We find excuses for everything
Published 12:00 am Friday, October 2, 2009
Excuses are becoming the American way. Or rather, excuses have become the American way.
There’s an excuse for everything, from everyone.
I make them. I find all kinds of excuses for why I don’t have time to clean up, wash clothes or go to the grocery store. And nowadays especially, get all my work done.
My daughter makes them. She doesn’t have time to pick up her toys or her clothes or practice guitar because the Disney Channel has her undivided attention. She can’t go to sleep yet because she hasn’t seen this episode of “Hannah Montana” or that episode of “The Suite Life” in at least a month.
At work (not necessarily mine, just in general) it’s the same thing.
The most popular phrase these days is “I can’t.” It wouldn’t be so hard to say, “I’ll try my best to get it done,” but that’s just not the way many of today’s workers want to go.
Employees punch in then watch the clock, waiting for the time they can punch out again. What if a little extra is needed? By the time you get to their desk at 5:01, you can’t find them. It’s quitting time, and they’ve left the building.
I got an interesting e-mail recently, forwarded from a friend who got it from, well, it’s one of those forwarded e-mails. Anyway, it pretty much tells the story of what America has become.

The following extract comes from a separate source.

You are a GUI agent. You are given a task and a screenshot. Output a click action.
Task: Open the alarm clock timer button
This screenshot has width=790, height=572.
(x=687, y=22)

It’s about blame, but in the end, casting blame is just an excuse for not taking responsibility.
It reads:
“Let’s see if I understand how America works lately . . .
If a woman burns her thighs on the hot coffee she was holding in her lap while driving, she blames the restaurant.
If you smoke three packs a day for 40 years and die of lung cancer, your family blames the tobacco company.
If your daughter gets pregnant by the football captain you blame the school for poor sex education.
If your neighbor crashes into a tree while driving home drunk, you blame the bartender.
If your cousin gets AIDS because the needle he used to shoot up with heroin was dirty, you blame the government for not providing clean ones.
If your grandchildren are brats without manners, you blame television.
If your friend is shot by a deranged madman, you blame the gun manufacturer.
If a crazed person climbs into the cockpit of an airliner and tries to kill the pilots at 35,000 feet and the passengers kill him instead, the mother of the deceased blames the airline.
I must have lived too long to understand the world as it is anymore.
So, if I die while my old, wrinkled ass is parked in front of this computer, I want you to blame Bill Gates, OK?”